Film, Digital, Mobile, Social – How Photography Nearly Died
Several years ago, I was sitting at an auditorium in Orlando at the Photo Marketing Association’s (PMA) trade show and was listening to a senior exec from HP talk about the role the company was going to play in taking photography forward. This was a year after Hurricane Katrina. The big challenge he said facing the industry was that when pictures went from film to digital, consumers stopped printing pictures but were still taking pictures digitally. The issue the photography industry faced was that it was largely driven by film, paper and chemical revenues that suddenly disappeared when pictures were taken on a digital camera. Before the photography industry could get used to the digital age, they suddenly found themselves competing with the likes of Nokia, Sony Ericsson and Motorola as most mobile phone manufacturers had now incorporated lenses into their devices. It didn’t take long for companies like Nokia were buying more lenses globally than the likes of a Sony, Canon or Nikon.
The executive from HP said companies like HP had a solution in getting those pictures off those memory cards and have solutions to get them printed or shared. HP had just made an investment in a photo sharing service at the time, said they would also have kiosk printing solutions and a cloud-like solution where you could send pictures to be printed professionally.
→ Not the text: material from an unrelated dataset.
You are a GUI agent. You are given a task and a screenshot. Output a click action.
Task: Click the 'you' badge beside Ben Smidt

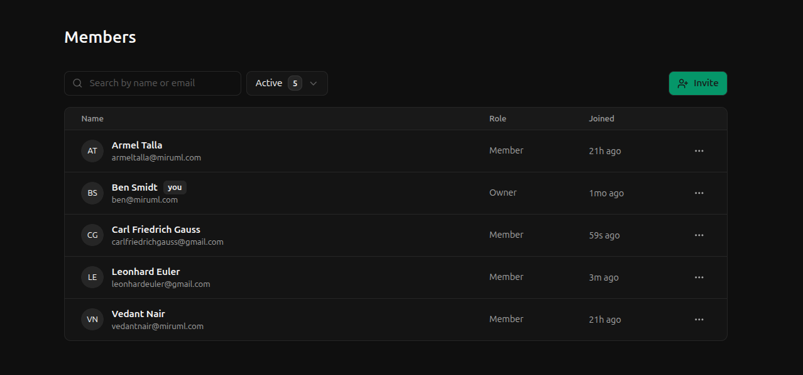pyautogui.click(x=175, y=188)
This was in addition to HP’s core home printing solutions. This seemed to be the right direction to move as industry incumbent Kodak had been promoting many of the same concepts through their own photo sharing service, kiosk solutions and the introduction of their own home printers.
The boom that companies like HP and Kodak expected never happened. Kodak is now a shadow of the company that we most of us knew while growing up.
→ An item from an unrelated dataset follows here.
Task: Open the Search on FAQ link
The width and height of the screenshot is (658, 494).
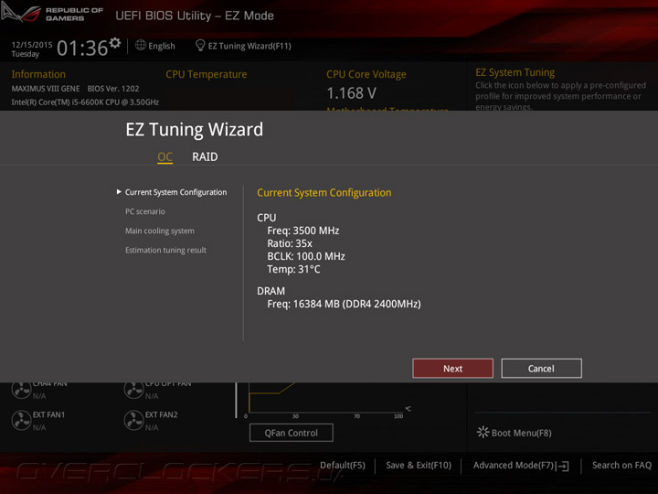Action: click(x=621, y=465)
Mobile phone photography didn’t quite take off either. The challenges that dogged the traditional digital camera industry still existed in mobile photography as sharing or printing pictures was still a challenge.
A lot changed though with the growth of the smartphone segment and social networking. All of a sudden, it became easier to connect to the Internet, chat instantly and share pictures in a more socially acceptable manner.
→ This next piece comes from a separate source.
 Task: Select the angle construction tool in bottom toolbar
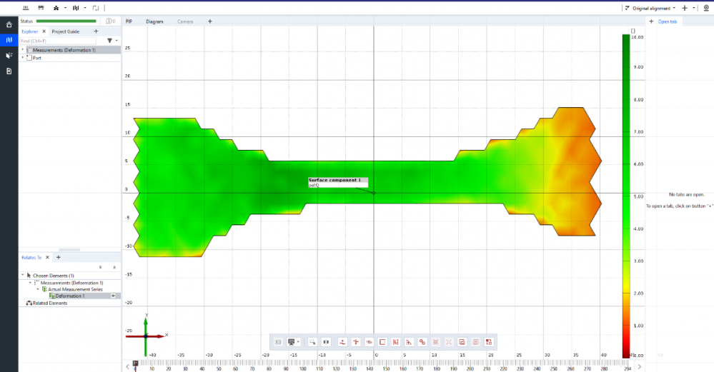[409, 342]
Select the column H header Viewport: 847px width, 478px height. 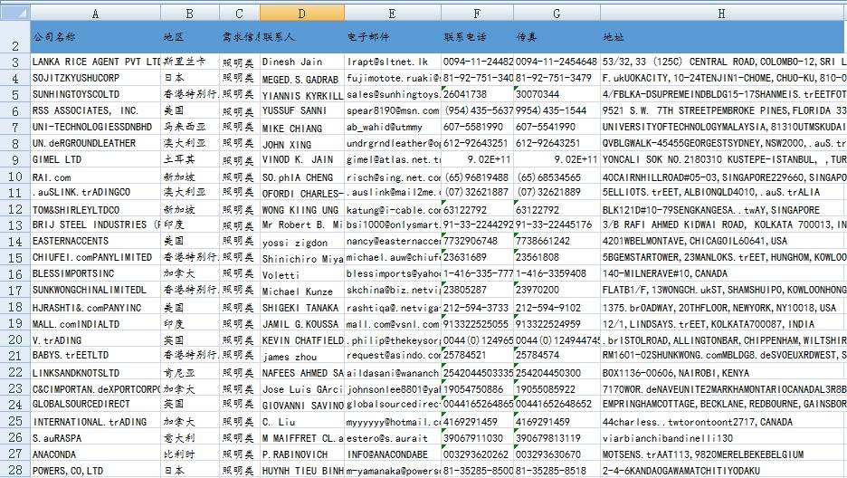click(722, 14)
Facebook, Twitter, Instagram and a whole host of other social networks have changed the landscape of photography. Terms like tagging and twitpic entered our vocabulary and became part of our everyday conversation before we knew it. After all, what’s the point of taking pictures that no one will ever see?
Thinking back to that presentation of that HP executive, I still feel he hit the nail on the head. The challenge was getting pictures off hard disks but where those pictures had to move, was what Mark Zuckerburg, founder of Facebook ironically had the answer to.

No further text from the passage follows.